Reversible apparently glucocorticoid-induced ascites in dogs: 2024 update
This is the second dog I’ve seen with presumed immune-mediated thrombocytopaenia treated with high doses of prednisolone which developed marked hepatomegaly accompanied by significant volume of ascites.
Both cases received a total daily oral prednisolone dose of 4mg/Kg and developed ascites consisting of modified transudate within one week.
Sonographically the liver was markedly enlarged and diffusely hyperechoic in both cases. No alternative cause of effusion was identified. Neither dog was hypoalbuminaemic; echocardiographic findings were unremarkable with no dilation of the abdominal cava. I find that the portal vein is often hard to visualise well in dogs with significant effusion due to the difficulty of getting the probe head close to the porta hepatis when the abdomen is tense and distended and the abdominal fat is hyperechoic due to the effusion. However, there was no obvious evidence of pre-hepatic causes of portal hypertension such as portal vein thrombosis.
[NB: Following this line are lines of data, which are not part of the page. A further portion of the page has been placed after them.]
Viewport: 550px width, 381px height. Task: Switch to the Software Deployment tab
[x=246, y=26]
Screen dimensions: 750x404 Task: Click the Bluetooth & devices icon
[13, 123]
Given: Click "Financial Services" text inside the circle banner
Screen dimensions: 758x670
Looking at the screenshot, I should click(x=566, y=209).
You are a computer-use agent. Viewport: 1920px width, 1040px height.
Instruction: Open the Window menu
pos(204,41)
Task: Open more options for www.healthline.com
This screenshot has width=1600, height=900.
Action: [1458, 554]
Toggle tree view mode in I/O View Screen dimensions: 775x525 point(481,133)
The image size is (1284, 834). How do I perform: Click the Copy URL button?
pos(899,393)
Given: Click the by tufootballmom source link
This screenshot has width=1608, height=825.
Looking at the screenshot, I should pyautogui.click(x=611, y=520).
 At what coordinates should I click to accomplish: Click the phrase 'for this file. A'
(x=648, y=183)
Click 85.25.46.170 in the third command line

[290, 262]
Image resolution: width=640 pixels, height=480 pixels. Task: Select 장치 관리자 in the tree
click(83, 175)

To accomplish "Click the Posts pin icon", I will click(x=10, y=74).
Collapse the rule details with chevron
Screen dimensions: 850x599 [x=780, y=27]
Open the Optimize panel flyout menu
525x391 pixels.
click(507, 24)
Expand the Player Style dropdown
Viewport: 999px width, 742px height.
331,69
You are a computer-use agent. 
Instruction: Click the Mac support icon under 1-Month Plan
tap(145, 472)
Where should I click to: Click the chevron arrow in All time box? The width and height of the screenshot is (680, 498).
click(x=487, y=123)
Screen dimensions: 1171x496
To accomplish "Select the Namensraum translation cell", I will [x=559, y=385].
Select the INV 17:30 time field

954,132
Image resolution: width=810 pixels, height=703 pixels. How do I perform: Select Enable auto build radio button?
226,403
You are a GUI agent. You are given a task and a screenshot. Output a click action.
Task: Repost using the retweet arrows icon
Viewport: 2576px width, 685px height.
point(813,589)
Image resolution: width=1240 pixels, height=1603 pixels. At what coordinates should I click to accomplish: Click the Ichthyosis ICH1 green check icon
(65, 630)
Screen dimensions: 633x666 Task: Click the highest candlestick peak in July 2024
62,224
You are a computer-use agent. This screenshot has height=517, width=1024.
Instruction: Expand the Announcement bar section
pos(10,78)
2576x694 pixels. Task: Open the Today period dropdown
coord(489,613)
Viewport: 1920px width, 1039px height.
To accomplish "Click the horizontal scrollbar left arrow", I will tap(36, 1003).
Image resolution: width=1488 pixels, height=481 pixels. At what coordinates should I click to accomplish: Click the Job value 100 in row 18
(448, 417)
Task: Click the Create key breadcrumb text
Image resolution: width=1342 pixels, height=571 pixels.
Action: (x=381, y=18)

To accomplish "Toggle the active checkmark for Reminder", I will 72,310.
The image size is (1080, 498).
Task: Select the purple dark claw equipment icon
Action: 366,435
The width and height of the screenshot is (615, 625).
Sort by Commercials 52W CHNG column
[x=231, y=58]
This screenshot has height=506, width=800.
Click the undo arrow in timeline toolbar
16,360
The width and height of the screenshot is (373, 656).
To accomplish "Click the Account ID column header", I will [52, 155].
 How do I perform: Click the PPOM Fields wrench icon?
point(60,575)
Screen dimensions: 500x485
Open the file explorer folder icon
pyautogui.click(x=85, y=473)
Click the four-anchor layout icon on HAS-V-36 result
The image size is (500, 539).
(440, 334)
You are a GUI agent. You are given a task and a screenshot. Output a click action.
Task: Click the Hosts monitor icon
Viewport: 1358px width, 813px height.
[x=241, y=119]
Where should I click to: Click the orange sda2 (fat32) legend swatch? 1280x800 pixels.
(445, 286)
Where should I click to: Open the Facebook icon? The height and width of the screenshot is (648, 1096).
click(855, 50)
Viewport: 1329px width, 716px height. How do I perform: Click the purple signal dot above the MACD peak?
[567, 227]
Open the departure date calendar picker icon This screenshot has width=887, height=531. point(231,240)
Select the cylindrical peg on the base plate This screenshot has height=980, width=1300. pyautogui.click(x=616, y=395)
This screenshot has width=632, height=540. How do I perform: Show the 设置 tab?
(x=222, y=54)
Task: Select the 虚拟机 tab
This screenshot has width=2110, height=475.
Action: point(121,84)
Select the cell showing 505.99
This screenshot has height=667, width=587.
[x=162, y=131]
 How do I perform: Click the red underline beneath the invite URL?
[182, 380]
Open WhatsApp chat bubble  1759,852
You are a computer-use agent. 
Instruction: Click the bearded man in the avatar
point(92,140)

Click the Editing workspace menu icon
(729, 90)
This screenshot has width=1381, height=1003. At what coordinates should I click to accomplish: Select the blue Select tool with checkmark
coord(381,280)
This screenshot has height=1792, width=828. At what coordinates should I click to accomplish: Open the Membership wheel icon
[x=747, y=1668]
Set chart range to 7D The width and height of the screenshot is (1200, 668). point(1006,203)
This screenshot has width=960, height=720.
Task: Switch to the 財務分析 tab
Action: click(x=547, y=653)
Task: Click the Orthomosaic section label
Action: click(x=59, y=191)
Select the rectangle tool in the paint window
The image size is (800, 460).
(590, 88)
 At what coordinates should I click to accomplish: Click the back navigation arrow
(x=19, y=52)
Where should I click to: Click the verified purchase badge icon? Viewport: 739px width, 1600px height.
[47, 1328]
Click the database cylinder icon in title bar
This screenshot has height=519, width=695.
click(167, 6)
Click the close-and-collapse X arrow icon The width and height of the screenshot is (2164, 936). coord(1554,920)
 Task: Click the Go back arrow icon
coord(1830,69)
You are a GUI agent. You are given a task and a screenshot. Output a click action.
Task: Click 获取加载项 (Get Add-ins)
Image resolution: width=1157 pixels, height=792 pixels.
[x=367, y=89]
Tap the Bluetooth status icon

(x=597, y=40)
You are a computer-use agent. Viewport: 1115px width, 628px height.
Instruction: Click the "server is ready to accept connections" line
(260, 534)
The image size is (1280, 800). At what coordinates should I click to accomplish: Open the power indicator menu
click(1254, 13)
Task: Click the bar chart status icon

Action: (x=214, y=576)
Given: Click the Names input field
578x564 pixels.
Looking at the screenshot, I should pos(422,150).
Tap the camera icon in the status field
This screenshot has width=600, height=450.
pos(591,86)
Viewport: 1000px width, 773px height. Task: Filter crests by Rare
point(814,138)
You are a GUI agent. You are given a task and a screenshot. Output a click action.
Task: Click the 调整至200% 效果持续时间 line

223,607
Having trawled through the literature both times, I can find no published reference to this specific phenomenon in either dogs or people. Although, hepatomegaly due to glycogen accumulation after steroid administration in people is reported to be accompanied by histopathological evidence of sinusoidal compression;
J Pediatr Gastroenterol Nutr. 1986 Jan;5(1):41-6.
Hepatomegaly following short-term high-dose steroid therapy.
Iancu TC, Shiloh H, Dembo L.
https://www.ncbi.nlm.nih.gov/pubmed/3944744
It seems plausible that intrahepatic portal hypertension might result; and this would obviously be a potential cause of ascites.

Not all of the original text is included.